PROBLEM REQUIREMENTS: When the string "Satélite" is part of a line below, that line should be copied.

Dataset entries
########

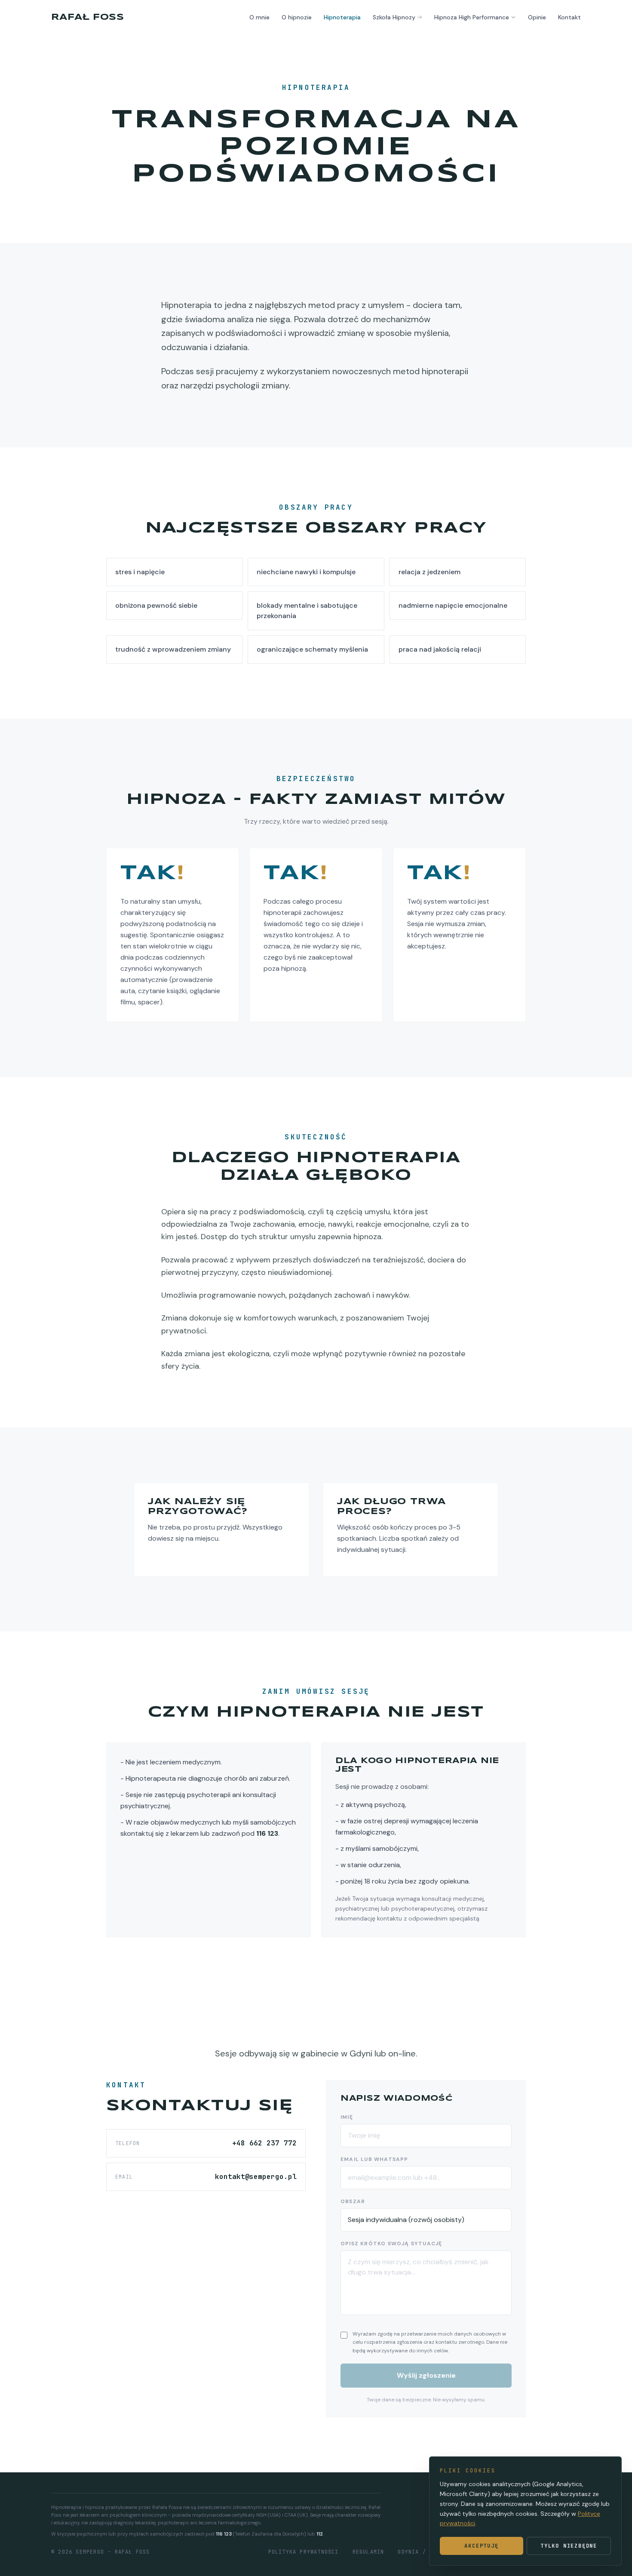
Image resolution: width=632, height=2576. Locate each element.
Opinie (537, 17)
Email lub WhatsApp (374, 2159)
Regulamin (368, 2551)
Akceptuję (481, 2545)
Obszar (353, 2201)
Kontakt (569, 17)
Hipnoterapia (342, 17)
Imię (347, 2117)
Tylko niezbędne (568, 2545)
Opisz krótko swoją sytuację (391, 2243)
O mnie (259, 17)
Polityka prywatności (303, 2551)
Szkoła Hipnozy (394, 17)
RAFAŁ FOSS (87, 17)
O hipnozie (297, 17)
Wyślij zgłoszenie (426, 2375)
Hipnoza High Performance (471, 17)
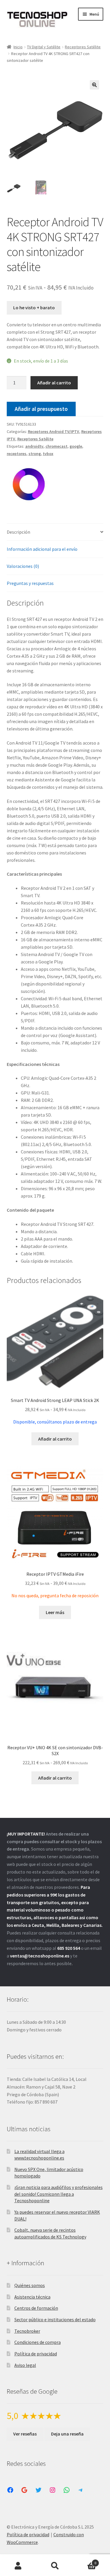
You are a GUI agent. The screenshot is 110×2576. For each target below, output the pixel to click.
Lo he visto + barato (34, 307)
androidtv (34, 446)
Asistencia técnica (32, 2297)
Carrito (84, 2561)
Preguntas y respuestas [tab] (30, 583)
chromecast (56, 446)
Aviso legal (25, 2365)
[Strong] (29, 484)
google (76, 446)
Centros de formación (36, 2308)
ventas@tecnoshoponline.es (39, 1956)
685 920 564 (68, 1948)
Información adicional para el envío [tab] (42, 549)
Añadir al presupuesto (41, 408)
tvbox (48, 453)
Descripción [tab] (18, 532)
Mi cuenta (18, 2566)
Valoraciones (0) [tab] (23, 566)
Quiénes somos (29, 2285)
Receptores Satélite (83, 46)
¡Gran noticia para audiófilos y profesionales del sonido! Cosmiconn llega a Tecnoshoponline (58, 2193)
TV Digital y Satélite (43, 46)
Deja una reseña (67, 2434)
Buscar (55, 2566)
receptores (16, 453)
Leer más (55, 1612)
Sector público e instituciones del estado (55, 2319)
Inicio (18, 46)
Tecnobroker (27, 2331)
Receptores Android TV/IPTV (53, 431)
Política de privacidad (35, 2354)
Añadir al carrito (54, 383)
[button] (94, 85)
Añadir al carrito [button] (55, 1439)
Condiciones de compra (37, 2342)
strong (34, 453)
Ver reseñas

########

RESULT OF THE TASK:
Receptores Satélite (83, 46)
TV Digital y Satélite (43, 46)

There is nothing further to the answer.